Перемены эти коснулись пока ещё не всего СССР, просто потому что на весь Союз этих самых товаров банально не хватило бы, но тенденция проявилась более чем определённая.

— Мне всё нравится, — мотнул головой парень, заставив родителей переглянуться. — А поступать куда я буду в Тбилиси? Куда? Нет, не хочу!

— Ну, мы так и думали, — хмыкнул отец семейства, машинально потянулся к пачке «Явы», просвечивавшей сквозь нагрудный карман рубашки, но отдернул руку, наткнувшись на выразительный взгляд сына. — Тогда есть такая схема.

— Мы хотели предложить тебе остаться в Москве одному. В Тбилиси мы поедем втроем со Светланой, а эта квартира останется за тобой. Ну, чтобы проблем не возникло, пропишем здесь бабушку, но ты же её знаешь: из деревни она уезжать не захочет, поэтому останешься ты фактически один.

— Эмм… — О таком предложении Ваня даже подумать не мог. В семнадцать лет остаться одному в пустой квартире без родителей и фактически без присмотра взрослых — это если не мечта, то очень близко к ней.

— Я даже не знаю… — тут парень проявил несвойственную его возрасту мудрость и вместо того чтобы пуститься в пляс — вероятно, родители от такой реакции бы просто обиделись — сделал вид, что не уверен в адекватности озвученной отцом схемы. — Наверное, можно.

— Ха, — отец семейства ткнул жену в плечо, — смотри, мать, как твой сын старательно скрывает радость от освобождения жилплощади.

— Да вижу… — Обмануть своей подчёркнуто спокойной реакцией Ваня, естественно, никого не смог. Уж кому как не родителям знать своего отпрыска как облупленного.

— И когда вы собираетесь уезжать?

— Я — через две недели, — ответил Александр Александрович. — Осмотрюсь, обустроюсь, а где-нибудь к началу мая уже и Людка со Светкой ко мне приедут. Ну и ты, наверное, не против будешь заскочить летом на пару недель. В Грузию-то? По горам погулять?

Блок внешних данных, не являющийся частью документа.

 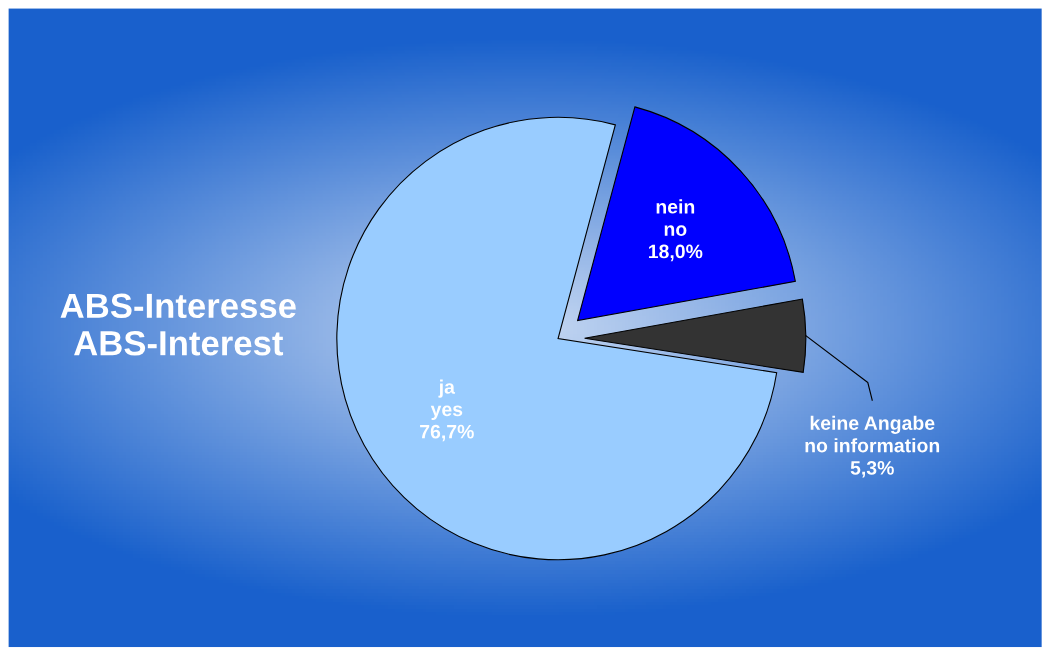 I want to click on data-label: 76,7%, so click(x=447, y=433).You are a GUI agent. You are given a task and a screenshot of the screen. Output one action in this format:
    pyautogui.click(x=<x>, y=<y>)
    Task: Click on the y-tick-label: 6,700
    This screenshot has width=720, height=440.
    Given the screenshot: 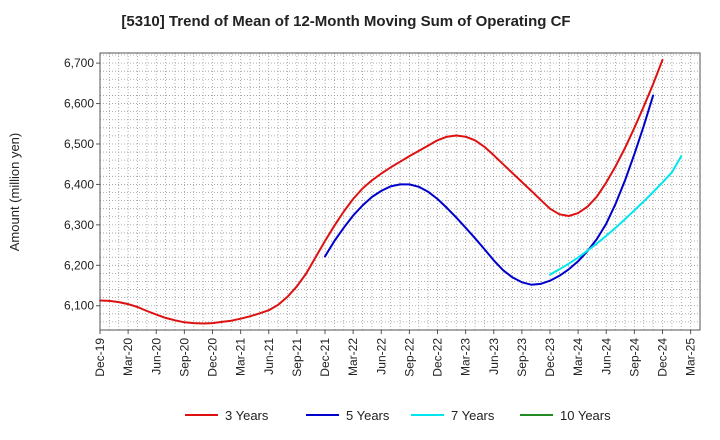 What is the action you would take?
    pyautogui.click(x=79, y=63)
    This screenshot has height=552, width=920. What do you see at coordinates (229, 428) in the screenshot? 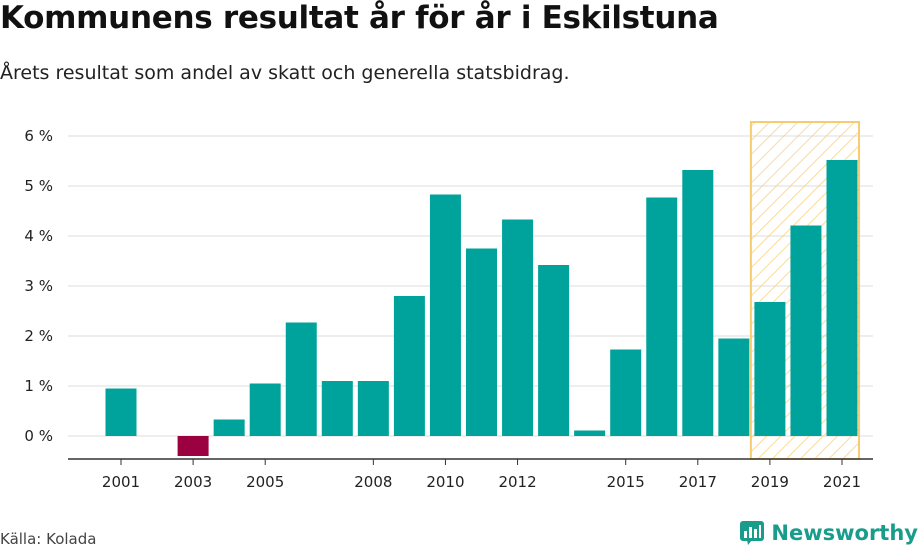
I see `bar-2004` at bounding box center [229, 428].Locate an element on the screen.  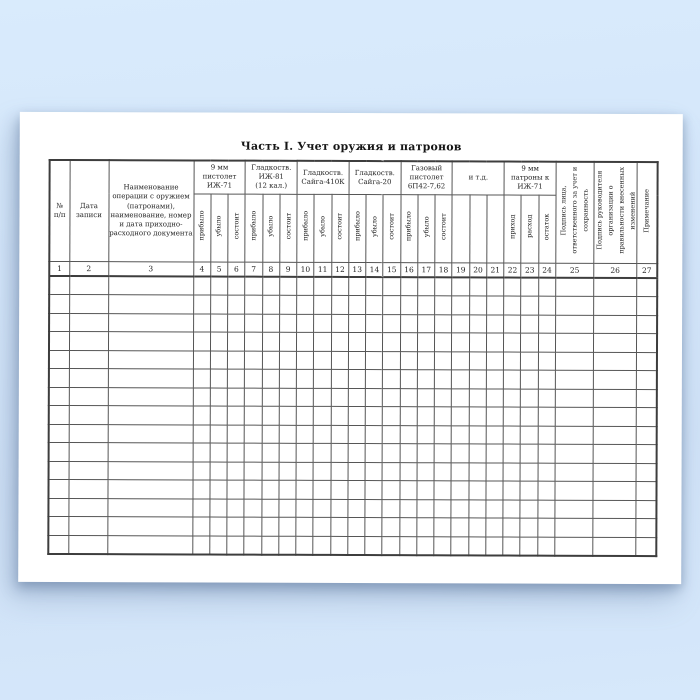
column-number: 16 is located at coordinates (409, 270).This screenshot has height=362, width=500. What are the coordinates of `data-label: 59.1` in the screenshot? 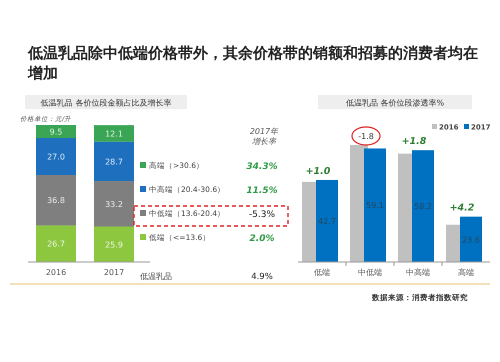 It's located at (375, 206).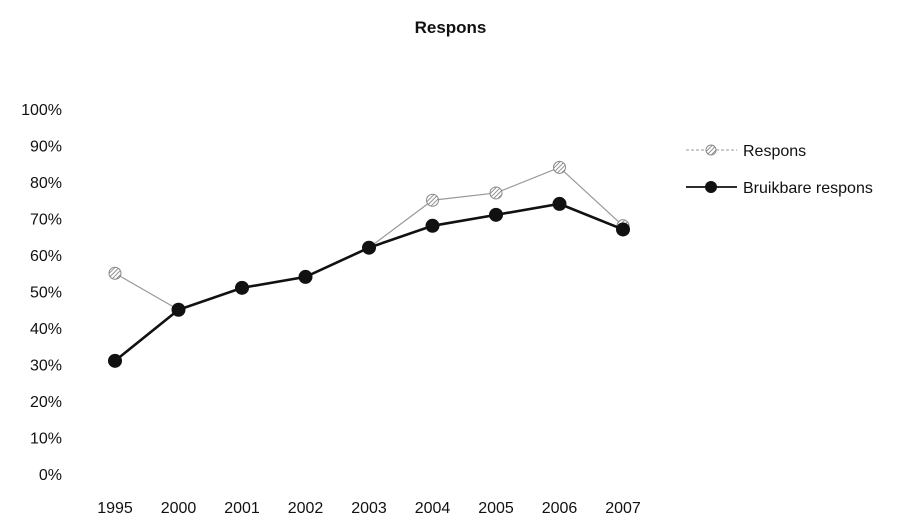 The image size is (901, 517). I want to click on x-tick-label: 2003, so click(369, 508).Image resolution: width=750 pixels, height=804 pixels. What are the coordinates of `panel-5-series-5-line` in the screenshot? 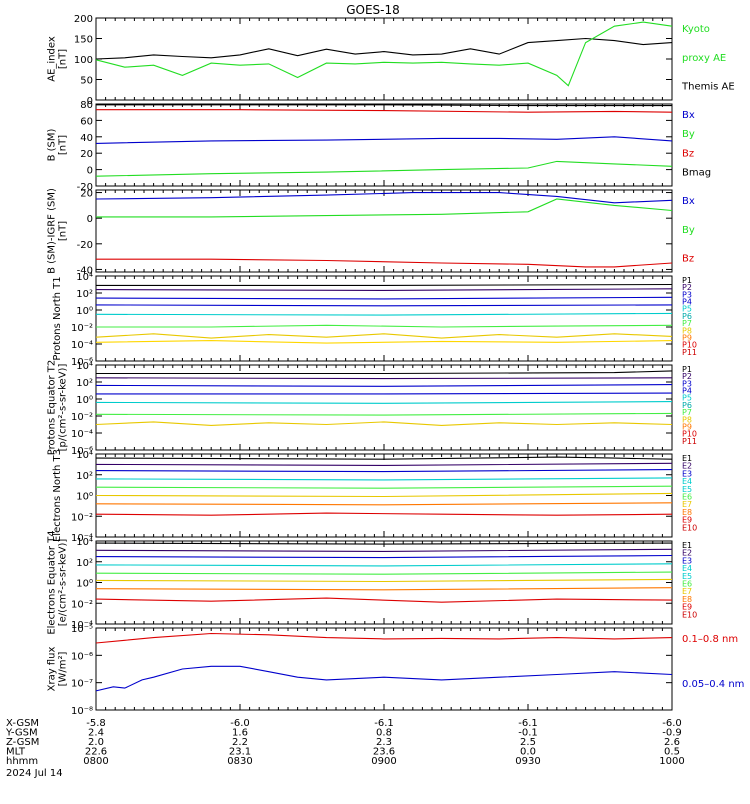 It's located at (384, 402).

— В Грузию да… — За последние полгода республика, которая ранее во все времена ассоциировалась у советских людей с благополучием, изрядно потеряла лоск. Нет, с климатом и горами ничего не случилось, а вот в социальном плане — очень даже. Постоянные статьи в газетах о поимке очередных нечистых на руку дельцов, вынос разных производств из ГССР, вследствие чего оттуда начали расползаться по всей стране не пожелавшие уходить на вольные хлеба рабочие. Так в школе Вани неожиданно появилось два новых ученика, чьи родители были вынуждены уехать оттуда из-за закрытия «родных» заводов. — А может, ну её? И так хорошо же живём?

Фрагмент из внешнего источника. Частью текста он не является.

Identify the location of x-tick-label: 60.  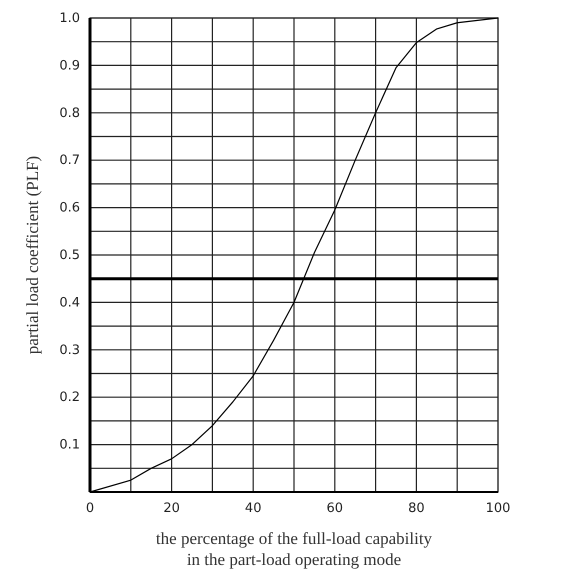
(335, 508).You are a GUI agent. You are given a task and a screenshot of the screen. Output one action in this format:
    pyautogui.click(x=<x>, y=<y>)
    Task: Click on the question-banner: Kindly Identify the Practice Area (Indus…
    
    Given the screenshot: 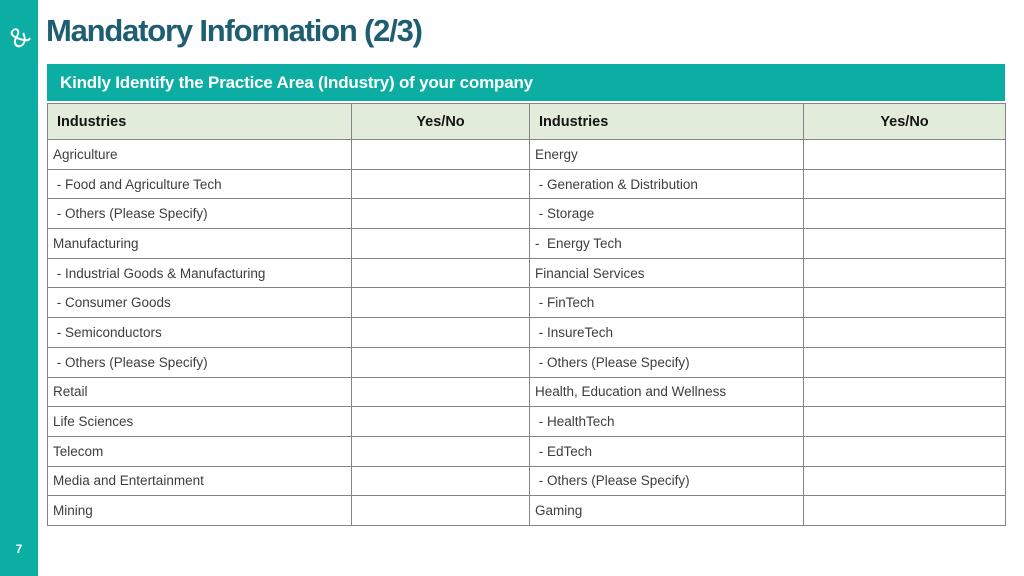 What is the action you would take?
    pyautogui.click(x=526, y=82)
     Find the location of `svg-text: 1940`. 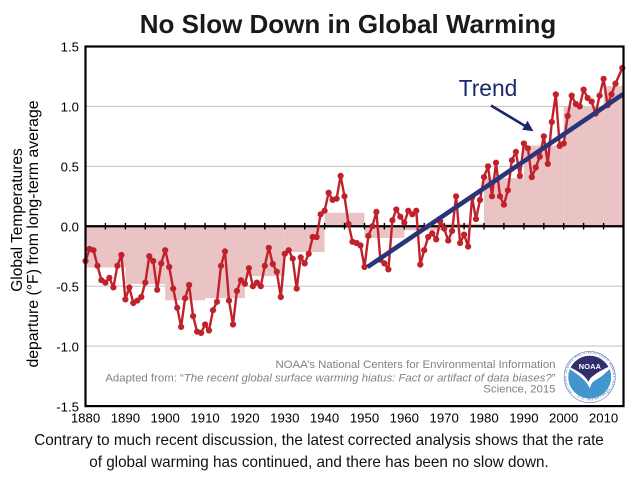

svg-text: 1940 is located at coordinates (324, 418).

А ещё слухи о проблемах с наркотиками там, на югах, следствием которых стала масштабная кампания по проверке всего населения страны на употребление запрещённых веществ. Дошло до того, что всех учеников, начиная с шестого класса, отправили сдавать кровь на анализы, и поговаривали, что в соседней школе — в школе Артамонова ничего не нашли — даже выявили двух скрывавших своё пагубное пристрастие наркоманов.

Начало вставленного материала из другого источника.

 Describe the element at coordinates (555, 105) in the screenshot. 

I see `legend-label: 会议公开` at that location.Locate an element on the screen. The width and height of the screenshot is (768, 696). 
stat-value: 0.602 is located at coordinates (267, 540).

— А ты думаешь, для чего нас в Тбилиси отправляют, сын, — из голоса майора мгновенно исчезла вся расслабленность. — Для чего в Грузии нужны специальные отряды милиции, набранные не из местных. Думай, сын, думай. Но не болтай лишнего.

Ваня только кивнул, встал и, молча подойдя к сидящему в кресле отцу, обнял его. Зачем слова, когда и так всё понятно.

Глава 3Пакистан в огне

11 апреля 1986 года; Ташкент, СССР


ПРАВДА: Гомеопатия — вне закона!

Приказом Министерства здравоохранения СССР отныне строго запрещено применение, пропаганда и даже упоминание в медицинской практике так называемой «гомеопатии» — антинаучного и мошеннического метода, десятилетиями вводившего в заблуждение трудящихся.

Врачам, фармацевтам и работникам медицинских учреждений под угрозой увольнения и строгого взыскания запрещается рекомендовать, назначать или каким-либо образом способствовать распространению гомеопатических «препаратов», не содержащих ничего, кроме воды, сахара и пустых обещаний.